Gimana kalau ternyata ada yang nggak simpatik dan menganggap kita baperan? Bisa jadi kita langsung menganggap mereka nggak pengertian. Ada yang cukup ekstrim sampai mencoret mereka dari daftar pertemanan.
Masalah selesai? Nggak juga. Yang kelar hanya pertemanan. Rugi, 'kan? Siapa tahu suatu saat kalian masih akan saling membutuhkan. Kalau enggak ya, masalah pilihan.
Sekarang mari dibalik. Bila masih tahan dan berempati melihat kegalauan orang lain, selamat. Kalau enggak juga nggak apa-apa. Asal siap-siap aja dituduh penganut standar ganda sama mereka yang udah tahu, Anda pun dulunya tukang galau. Heu...

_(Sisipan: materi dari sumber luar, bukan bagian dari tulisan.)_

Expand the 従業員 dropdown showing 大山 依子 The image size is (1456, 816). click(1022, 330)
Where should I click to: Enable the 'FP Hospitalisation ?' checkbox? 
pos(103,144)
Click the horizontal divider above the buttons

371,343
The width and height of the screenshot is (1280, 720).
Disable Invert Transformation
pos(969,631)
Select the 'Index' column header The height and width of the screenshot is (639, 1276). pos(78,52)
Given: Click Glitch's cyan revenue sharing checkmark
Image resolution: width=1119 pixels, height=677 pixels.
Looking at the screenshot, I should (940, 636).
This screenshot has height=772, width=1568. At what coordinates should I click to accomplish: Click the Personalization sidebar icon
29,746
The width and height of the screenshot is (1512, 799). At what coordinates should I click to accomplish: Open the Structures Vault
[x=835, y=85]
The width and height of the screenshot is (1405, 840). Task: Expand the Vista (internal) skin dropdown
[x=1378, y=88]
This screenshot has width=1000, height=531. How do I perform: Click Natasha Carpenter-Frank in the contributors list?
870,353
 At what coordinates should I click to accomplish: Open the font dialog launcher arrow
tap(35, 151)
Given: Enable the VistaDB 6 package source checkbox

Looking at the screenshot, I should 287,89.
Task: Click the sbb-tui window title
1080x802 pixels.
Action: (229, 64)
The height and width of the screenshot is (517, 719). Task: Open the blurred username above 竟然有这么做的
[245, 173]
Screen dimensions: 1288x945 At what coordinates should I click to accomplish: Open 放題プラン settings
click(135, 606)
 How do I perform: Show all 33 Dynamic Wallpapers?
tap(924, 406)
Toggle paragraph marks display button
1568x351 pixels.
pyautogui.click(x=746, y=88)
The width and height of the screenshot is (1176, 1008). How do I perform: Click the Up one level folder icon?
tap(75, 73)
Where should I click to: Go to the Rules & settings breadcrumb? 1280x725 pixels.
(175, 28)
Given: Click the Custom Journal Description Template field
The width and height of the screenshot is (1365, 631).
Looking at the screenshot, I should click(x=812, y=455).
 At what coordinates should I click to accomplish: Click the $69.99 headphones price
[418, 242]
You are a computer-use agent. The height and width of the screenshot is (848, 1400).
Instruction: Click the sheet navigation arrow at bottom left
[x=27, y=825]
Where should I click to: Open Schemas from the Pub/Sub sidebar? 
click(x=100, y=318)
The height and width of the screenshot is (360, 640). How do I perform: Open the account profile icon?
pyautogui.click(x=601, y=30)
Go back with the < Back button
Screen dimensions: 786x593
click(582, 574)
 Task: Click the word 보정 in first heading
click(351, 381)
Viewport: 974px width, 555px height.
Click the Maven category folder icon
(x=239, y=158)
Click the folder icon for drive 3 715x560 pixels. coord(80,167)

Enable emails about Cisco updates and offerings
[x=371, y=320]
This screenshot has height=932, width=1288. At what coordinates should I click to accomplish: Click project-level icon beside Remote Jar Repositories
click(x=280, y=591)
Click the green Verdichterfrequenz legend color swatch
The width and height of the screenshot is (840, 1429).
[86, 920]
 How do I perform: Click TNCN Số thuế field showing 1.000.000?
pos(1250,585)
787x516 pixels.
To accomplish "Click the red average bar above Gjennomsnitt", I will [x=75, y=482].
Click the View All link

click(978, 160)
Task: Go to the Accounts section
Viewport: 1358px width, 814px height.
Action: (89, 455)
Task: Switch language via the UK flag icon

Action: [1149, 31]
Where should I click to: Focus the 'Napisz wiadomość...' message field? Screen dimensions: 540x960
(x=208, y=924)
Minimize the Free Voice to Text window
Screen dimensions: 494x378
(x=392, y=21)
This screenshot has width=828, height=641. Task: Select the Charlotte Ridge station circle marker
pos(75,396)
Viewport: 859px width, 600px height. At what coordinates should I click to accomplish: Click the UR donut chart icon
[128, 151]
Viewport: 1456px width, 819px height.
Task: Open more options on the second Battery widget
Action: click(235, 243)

Yah, mau gimana lagi? Manusia emang beda-beda.
Mengapa saya berani menulis ini? Karena saya sendiri sudah pernah di banyak posisi. Saya sudah pernah galau sampai bikin orang muak, benci banget sama penggalau lebay yang menurut saya cengeng banget dan caper (cari perhatian), hingga keganggu juga sama mereka yang hobi mencela tukang galau tanpa ampun -- karena menurut saya mereka 'sok kuat' dan mungkin diam-diam juga masih 'in denial'.
Yah, begitulah orang Indonesia terkadang. Doyan galau, sekaligus paling semangat ngatain sesama 'baperan'. Nggak konsisten, ya?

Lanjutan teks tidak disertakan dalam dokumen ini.